The study found that sarbecoviruses related to SARS-CoV-1 and SARS-CoV-2 have circulated around Western China and Southeast Asia for millennia. During this time, they moved around the landscape at similar rates as their horseshoe bat hosts.
“At the outset of the COVID-19 pandemic, there was a concern that the distance between Wuhan and the bat virus reservoir was too extreme for a zoonotic origin,” said co-senior author Joel Wertheim, Ph.D., a professor of medicine at UC San Diego School of Medicine’s Division of Infectious Diseases and Global Public Health. “This paper shows that it isn’t unusual and is, in fact, extremely similar to the emergence of SARS-Cov-1 in 2002.”

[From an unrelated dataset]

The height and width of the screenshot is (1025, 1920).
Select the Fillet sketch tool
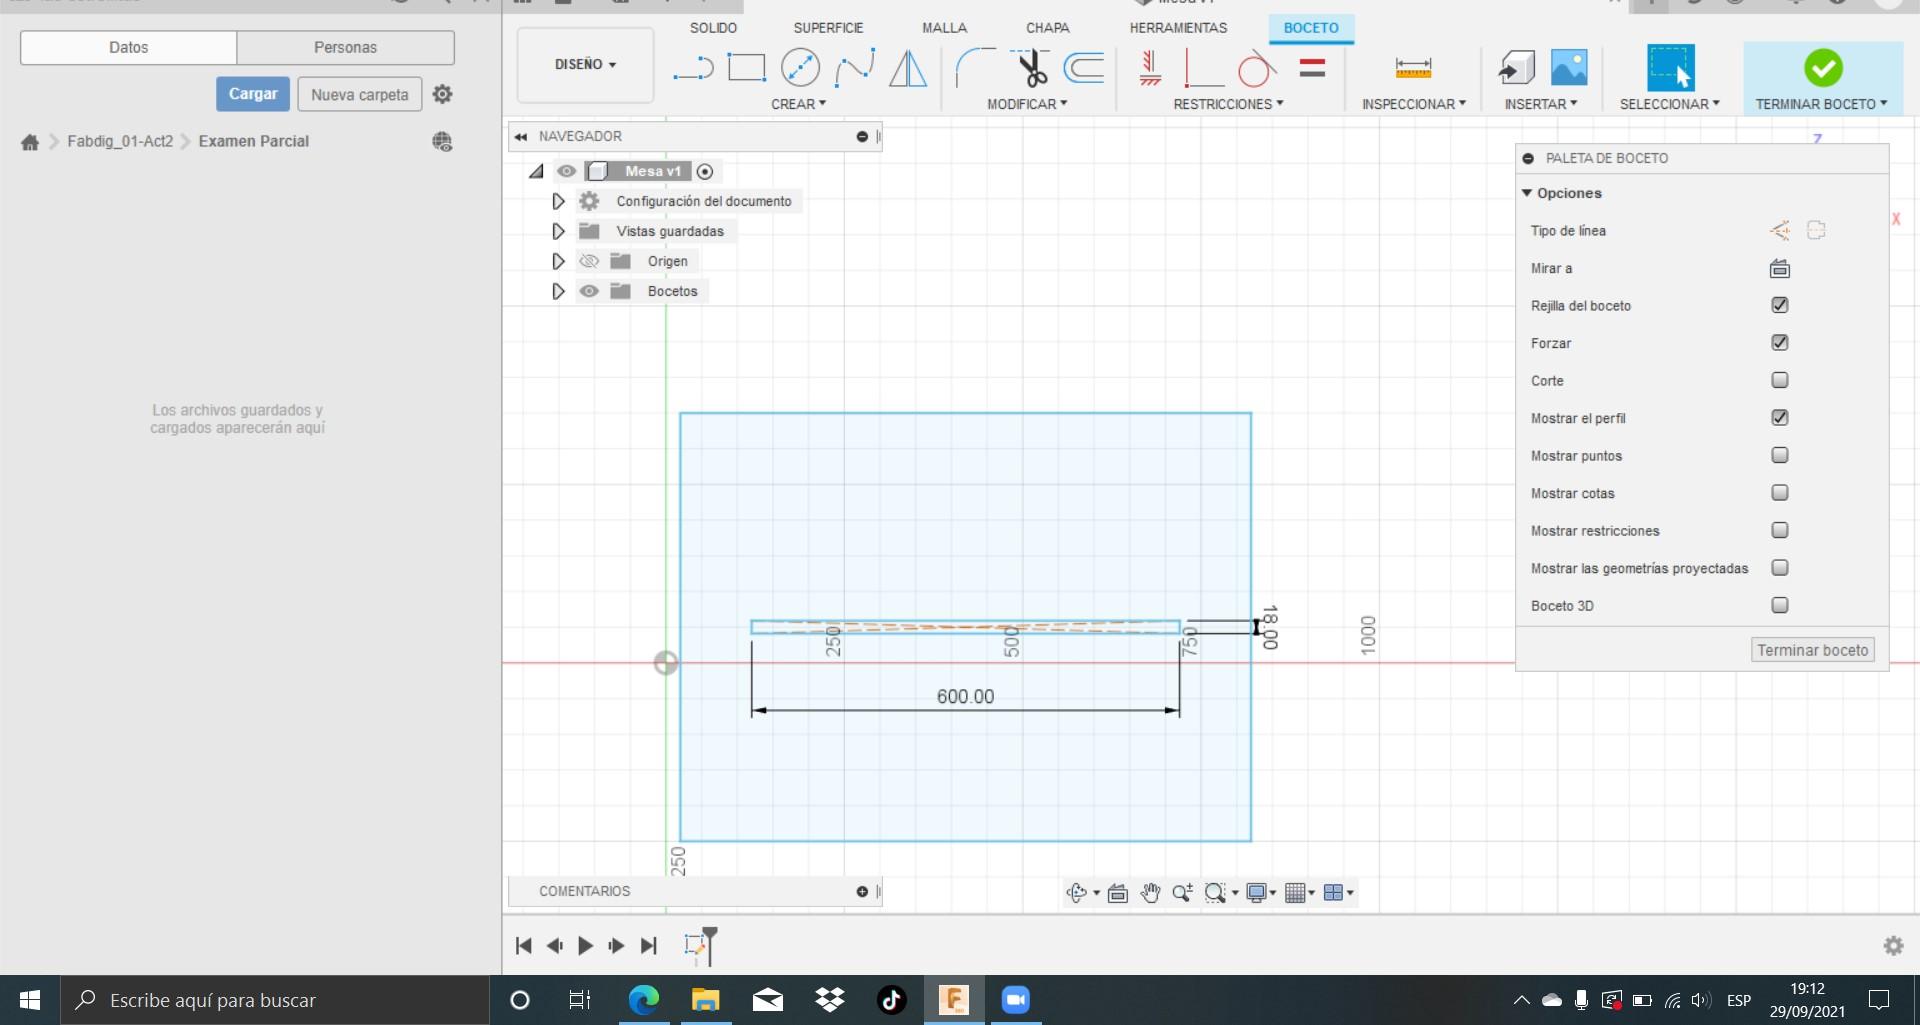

“We show that the original SARS-CoV-1 was circulating in Western China — just one to two years before the emergence of SARS in Guangdong Province, South Central China, and SARS-CoV-2 in Western China or Northern Laos — just five to seven years before the emergence of COVID-19 in Wuhan,” said Jonathan E. Pekar, Ph.D., a 2023 graduate of the Bioinformatics and Systems Biology program at UC San Diego School of Medicine.
The origins of COVID-19 have been at the centre of worldwide debate. While the United States previously suggested that the virus may have accidentally escaped from a lab, Chinese officials have rejected the claim and instead accused America of politicising the pandemic.